[Required work] The output must contain exactly the lines from the top of the listing below through the line containing "Identify the click", and no pictures.

[Supplied material]

################

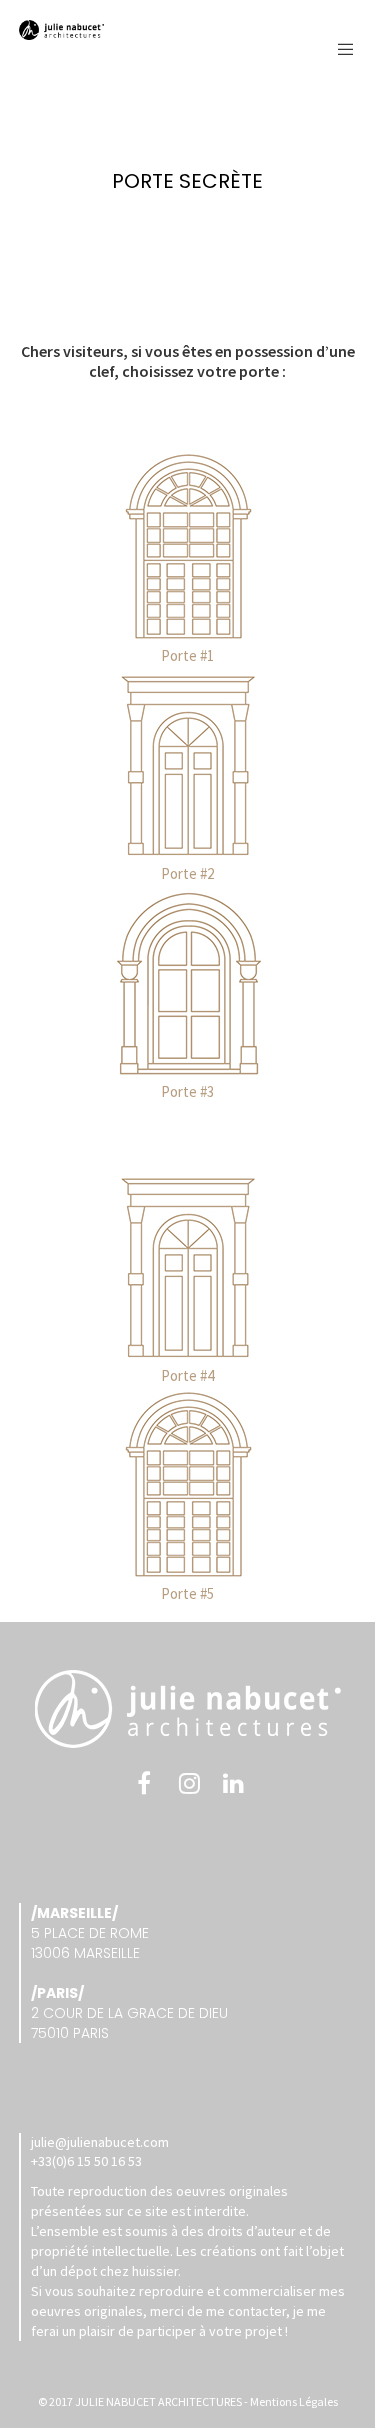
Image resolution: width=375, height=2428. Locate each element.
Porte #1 (187, 655)
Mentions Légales (294, 2401)
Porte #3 (187, 1091)
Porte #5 (187, 1593)
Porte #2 (187, 873)
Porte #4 (187, 1375)
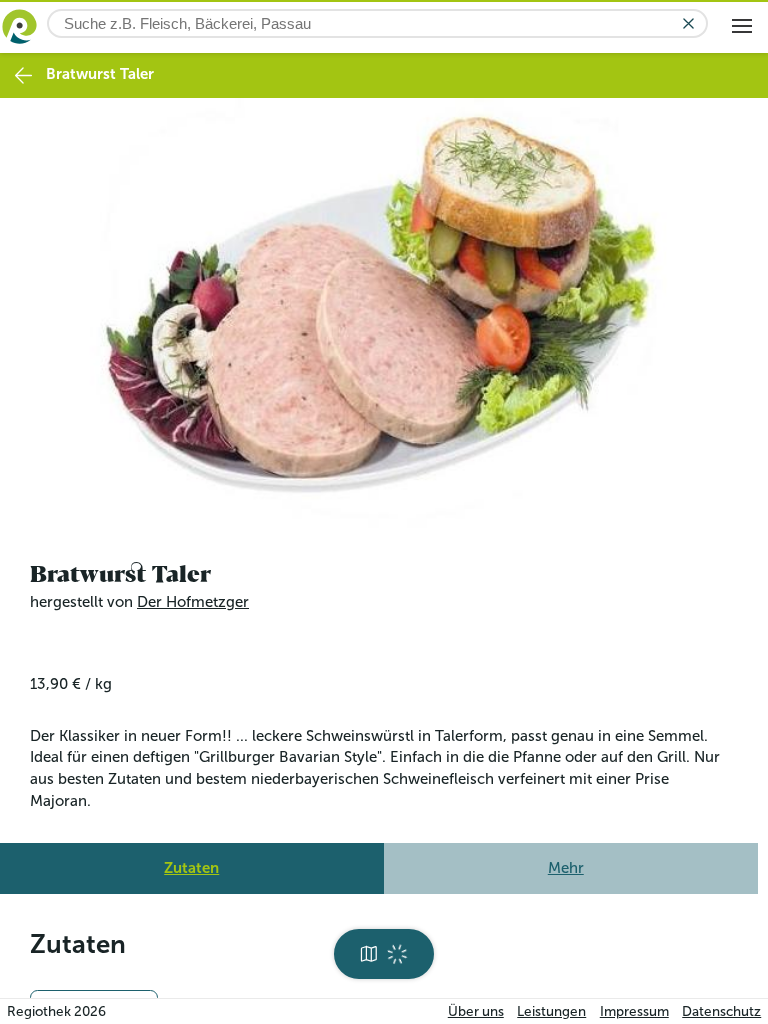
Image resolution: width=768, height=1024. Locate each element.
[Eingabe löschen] (688, 23)
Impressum (634, 1011)
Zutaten (191, 862)
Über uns (476, 1011)
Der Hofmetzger (193, 597)
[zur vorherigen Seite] (23, 75)
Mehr (566, 862)
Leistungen (551, 1011)
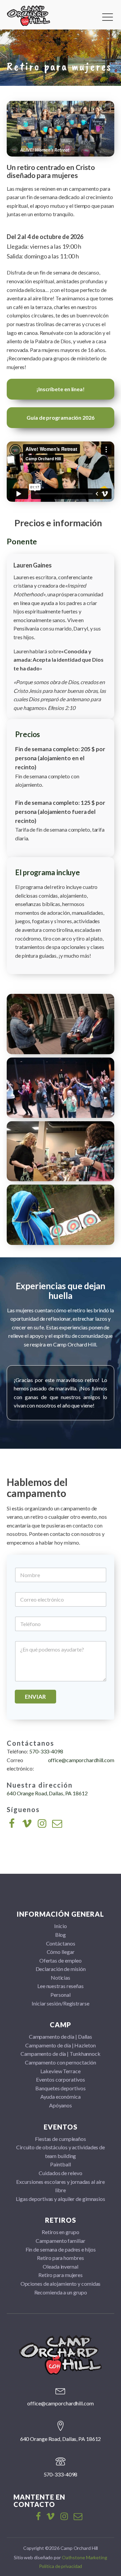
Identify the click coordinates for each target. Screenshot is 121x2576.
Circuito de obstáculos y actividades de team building (60, 2151)
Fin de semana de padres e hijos (61, 2249)
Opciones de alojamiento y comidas (61, 2283)
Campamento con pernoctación (60, 2062)
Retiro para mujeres (60, 2275)
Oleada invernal (60, 2266)
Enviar (35, 1696)
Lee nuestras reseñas (60, 1986)
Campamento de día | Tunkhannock (60, 2053)
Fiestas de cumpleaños (60, 2139)
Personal (60, 1994)
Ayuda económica (60, 2096)
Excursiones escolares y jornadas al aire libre (60, 2186)
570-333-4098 (46, 1751)
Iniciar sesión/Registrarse (60, 2003)
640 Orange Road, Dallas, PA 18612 (47, 1793)
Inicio (60, 1926)
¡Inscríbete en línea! (60, 389)
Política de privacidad (60, 2566)
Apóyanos (60, 2105)
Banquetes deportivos (60, 2088)
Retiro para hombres (60, 2258)
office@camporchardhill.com (81, 1760)
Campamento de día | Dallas (60, 2036)
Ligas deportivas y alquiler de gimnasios (60, 2199)
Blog (60, 1934)
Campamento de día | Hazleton (60, 2045)
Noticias (60, 1977)
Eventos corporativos (60, 2079)
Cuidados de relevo (60, 2173)
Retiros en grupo (60, 2232)
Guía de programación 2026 (60, 417)
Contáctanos (60, 1943)
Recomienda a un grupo (60, 2292)
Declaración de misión (61, 1969)
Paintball (60, 2164)
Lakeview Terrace (60, 2071)
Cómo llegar (61, 1952)
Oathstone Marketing (84, 2557)
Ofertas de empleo (60, 1960)
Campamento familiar (60, 2240)
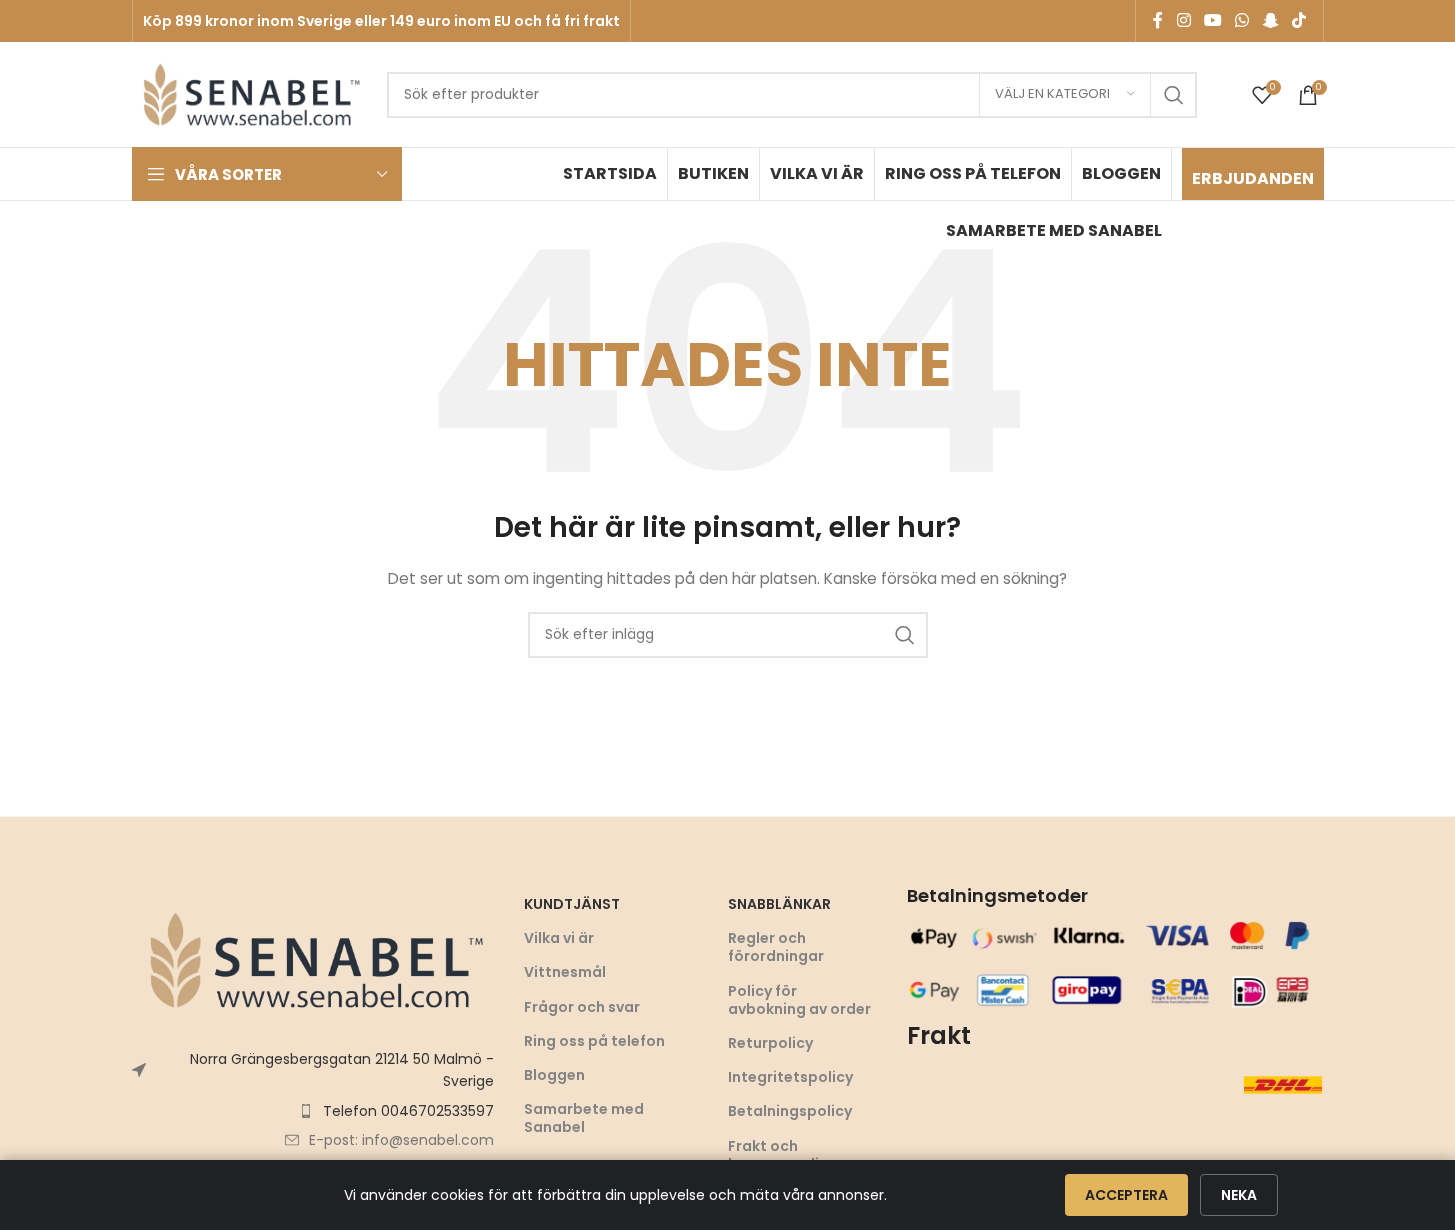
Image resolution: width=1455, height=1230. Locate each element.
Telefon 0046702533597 (408, 1111)
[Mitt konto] (1232, 95)
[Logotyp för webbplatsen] (249, 93)
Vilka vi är (559, 938)
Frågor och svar (582, 1007)
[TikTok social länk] (1298, 20)
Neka (1239, 1195)
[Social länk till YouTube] (1212, 20)
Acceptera (1126, 1195)
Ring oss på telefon (594, 1041)
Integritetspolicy (790, 1077)
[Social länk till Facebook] (1158, 20)
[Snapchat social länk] (1270, 20)
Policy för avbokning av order (799, 1000)
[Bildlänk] (313, 959)
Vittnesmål (565, 972)
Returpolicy (770, 1043)
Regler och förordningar (776, 947)
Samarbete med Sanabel (584, 1118)
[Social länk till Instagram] (1183, 20)
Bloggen (554, 1075)
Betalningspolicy (790, 1111)
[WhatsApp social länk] (1242, 20)
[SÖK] (1174, 95)
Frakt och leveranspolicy (782, 1155)
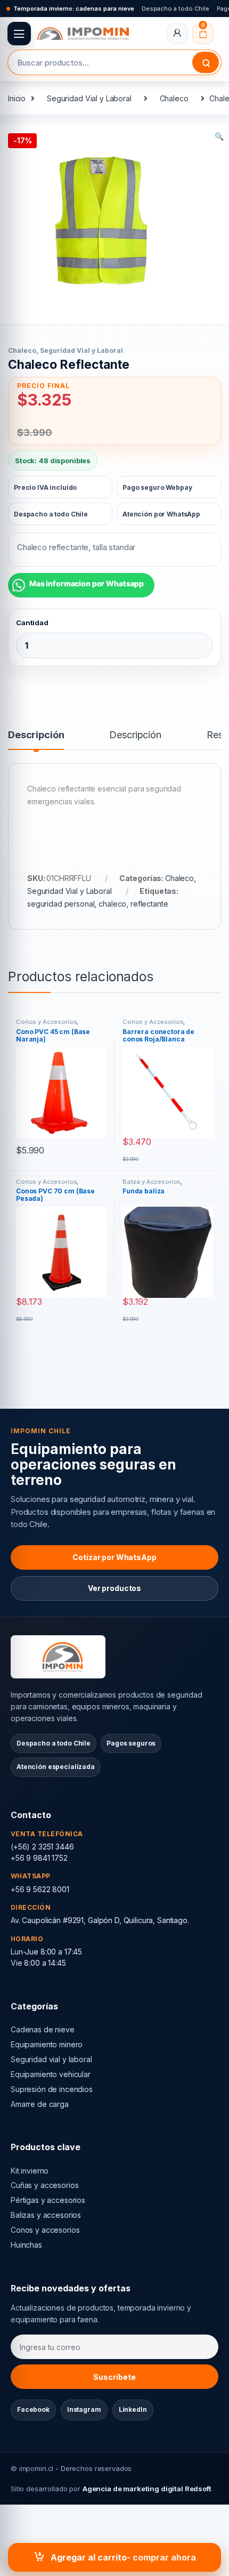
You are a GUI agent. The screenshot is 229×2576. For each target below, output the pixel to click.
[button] (219, 136)
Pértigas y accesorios (48, 2199)
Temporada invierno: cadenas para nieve (73, 9)
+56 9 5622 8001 (40, 1889)
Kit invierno (29, 2170)
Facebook (33, 2409)
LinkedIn (133, 2409)
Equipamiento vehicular (51, 2074)
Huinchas (26, 2244)
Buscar (205, 62)
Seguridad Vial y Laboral (89, 98)
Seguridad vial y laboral (51, 2059)
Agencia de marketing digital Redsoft (147, 2488)
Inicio (17, 98)
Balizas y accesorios (46, 2214)
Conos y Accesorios (46, 1021)
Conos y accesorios (45, 2229)
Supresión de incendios (52, 2089)
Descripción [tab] (36, 735)
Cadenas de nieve (43, 2029)
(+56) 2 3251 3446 (42, 1846)
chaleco (112, 903)
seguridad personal (60, 903)
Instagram (84, 2409)
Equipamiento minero (47, 2044)
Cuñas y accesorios (44, 2185)
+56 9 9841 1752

################

[Answer space]
Image resolution: width=375, height=2428. Locate each element.
Porte #1 (187, 655)
Mentions Légales (294, 2401)
Porte #3 (187, 1091)
Porte #5 (187, 1593)
Porte #2 (187, 873)
Porte #4 (187, 1375)
Image resolution: width=768, height=1024. Locate each element.
[Eingabe löschen] (688, 23)
Impressum (634, 1011)
Zutaten (191, 862)
Über uns (476, 1011)
Der Hofmetzger (193, 597)
[zur vorherigen Seite] (23, 75)
Mehr (566, 862)
Leistungen (551, 1011)
Identify the click coordinates for each target. Screenshot is 121x2576.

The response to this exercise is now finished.